You kind of gave away the solution:

SELECT DISTINCT Username
FROM Results 
WHERE Username NOT in (
    SELECT DISTINCT Username
    FROM (
        SELECT
            r.Username,r.LessonNumber, r.QuestionNumber, r.Score, r.Timestamp
            , row_number() over (partition by r.Username,r.LessonNumber,r.QuestionNumber order by r.Timestamp) as AttemptNumber
            , dense_rank() over (partition by r.Username order by r.LessonNumber desc) AS LessonRank
        FROM Results r
        ) as f
    WHERE LessonRank <= 5 and AttemptNumber = 1 and Score < 90
)

Concerning the LessonRank, I used exactly what you desribed since it is not clear how to order the lessons otherwise: The timestamp of the first attempt of the first question of a lesson?
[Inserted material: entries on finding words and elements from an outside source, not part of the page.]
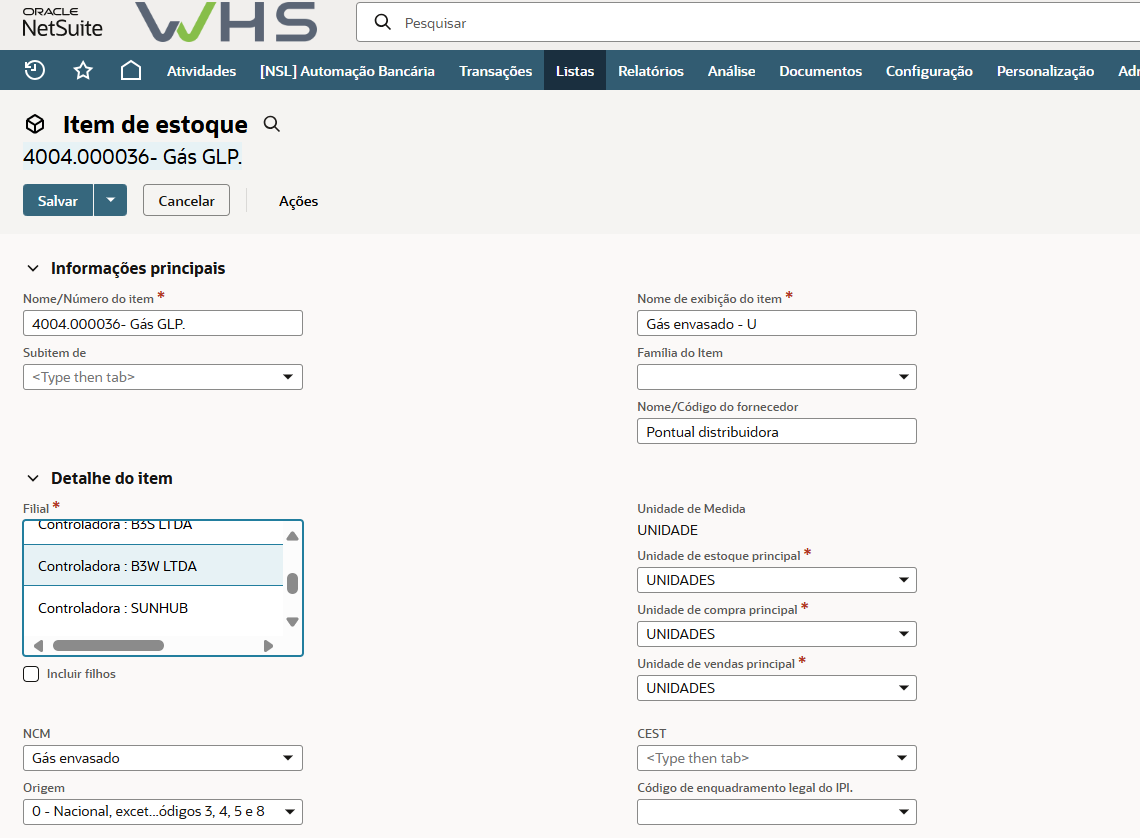This screenshot has height=838, width=1140.
Task: Click the WHS company logo
Action: point(226,22)

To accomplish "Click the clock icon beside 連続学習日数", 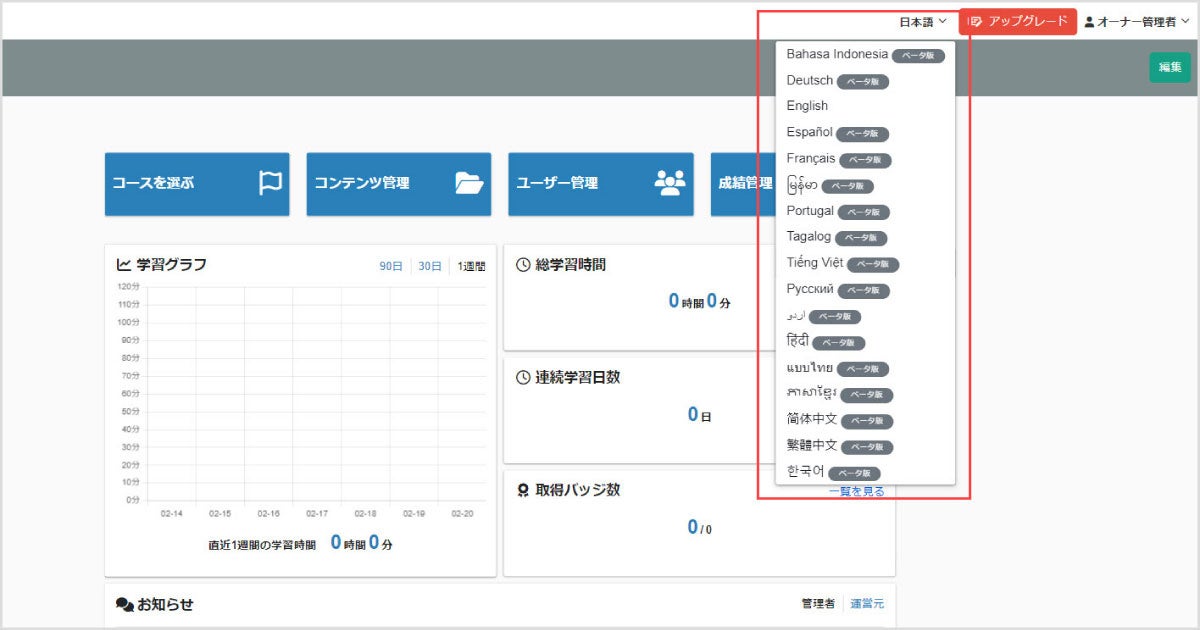I will pyautogui.click(x=521, y=376).
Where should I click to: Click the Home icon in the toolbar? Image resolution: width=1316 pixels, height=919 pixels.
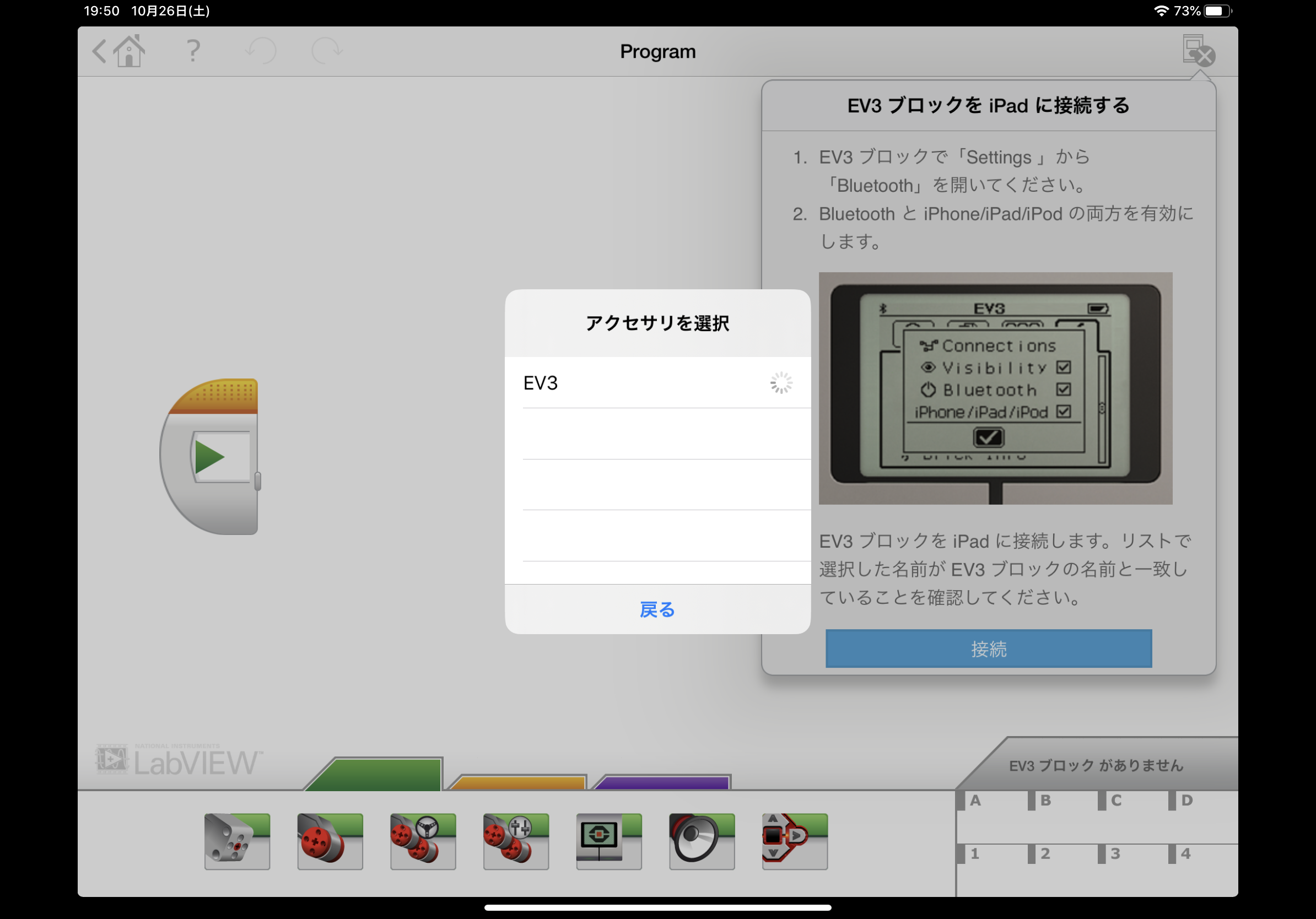point(130,52)
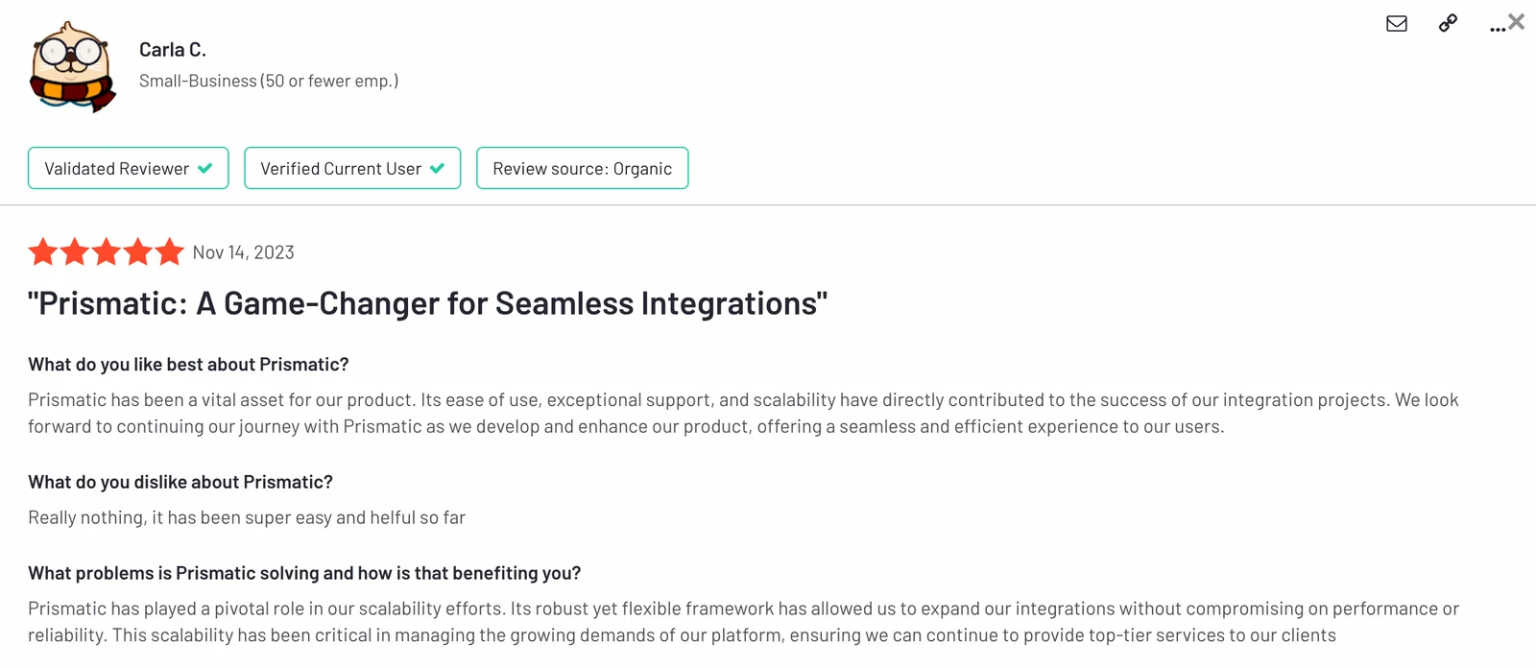Copy review link via chain icon
The image size is (1536, 668).
pos(1447,23)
Or the timestamp of the first attempt of any question of a lesson? Or simply the first(or the most recent?) timestamp of any result of any question of a lesson?
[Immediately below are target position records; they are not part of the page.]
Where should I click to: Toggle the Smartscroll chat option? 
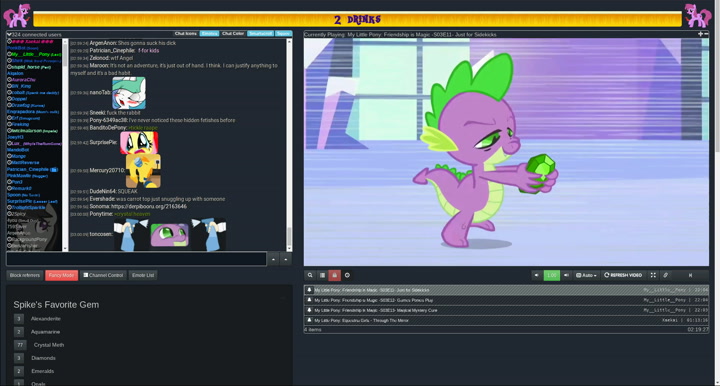tap(260, 34)
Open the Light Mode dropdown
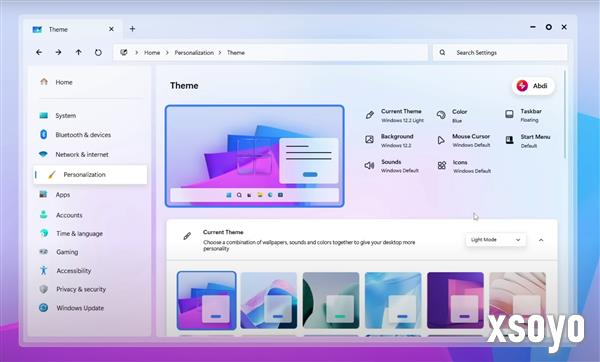This screenshot has height=362, width=600. tap(496, 240)
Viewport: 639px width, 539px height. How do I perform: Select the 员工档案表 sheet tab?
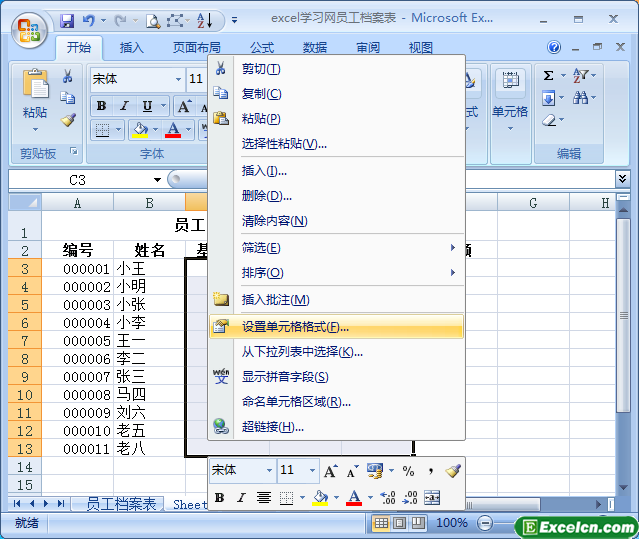coord(121,504)
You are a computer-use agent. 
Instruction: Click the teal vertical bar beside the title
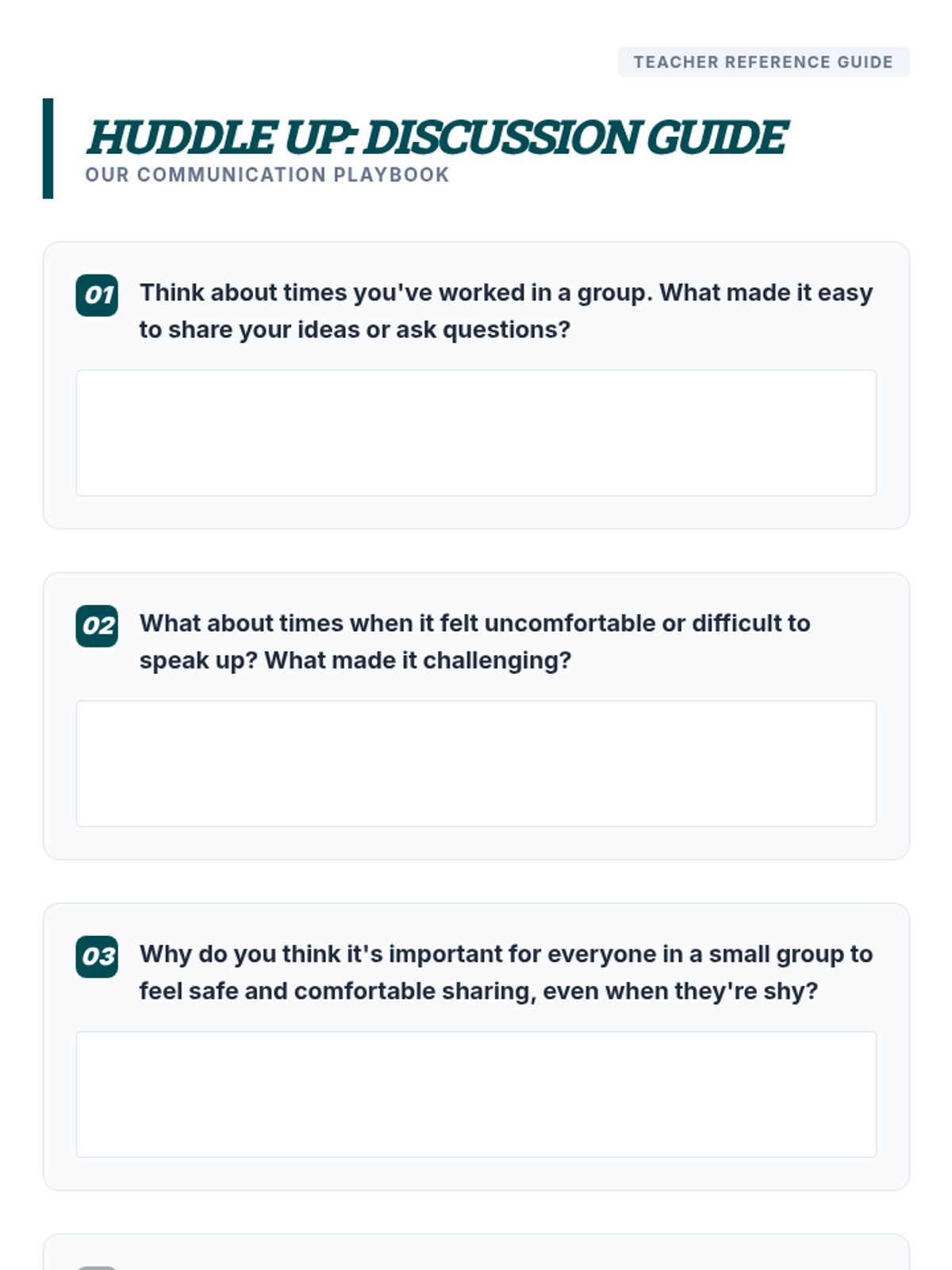(x=48, y=148)
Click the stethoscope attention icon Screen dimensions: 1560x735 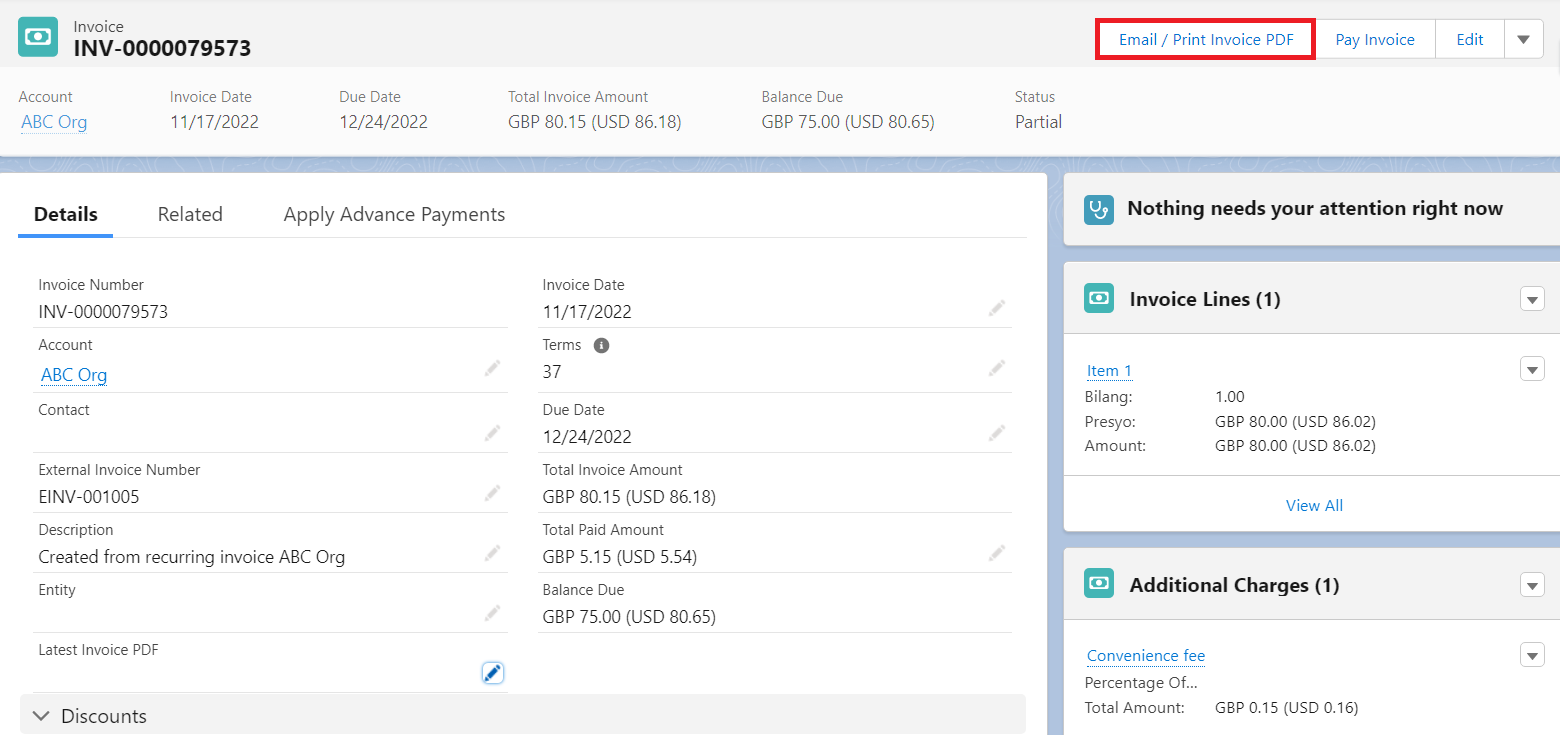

The innermost Select adds all the AttemptNumber and LessonRank as provided by you.

The next Select retains only the results which would disqualify a user to be in the final list - all first attempts with an insufficient score in the last 5 lessons. We end up with a list of users we do not want to display in the final result.

Therefore, in the outermost Select, we can select all the users which are not in the exclusion list. Basically all the other users which have answered any question.

EDIT: As so often, second try should be better...

One more EDIT:

Here's a version including your remarks in the comments.

SELECT Username
FROM 
(
    SELECT Username, CASE WHEN Score >= 90 THEN 1 ELSE 0 END AS QuestionScoredWell
    FROM (
        SELECT
            r.Username,r.LessonNumber, r.QuestionNumber, r.Score, r.Timestamp
            , row_number() over (partition by r.Username,r.LessonNumber,r.QuestionNumber order by r.Timestamp) as AttemptNumber
            , dense_rank() over (partition by r.Username order by r.LessonNumber desc) AS LessonRank
        FROM Results r
        ) as f
    WHERE LessonRank <= 5 and AttemptNumber = 1
) as ff
Group BY Username
HAVING MIN(QuestionScoredWell) = 1

I used a Having clause with a MIN expression on the calculated QuestionScoredWell value.

When comparing the execution plans for both queries, this query is actually faster. Not sure though whether this is partially due to the low number of data rows in my table.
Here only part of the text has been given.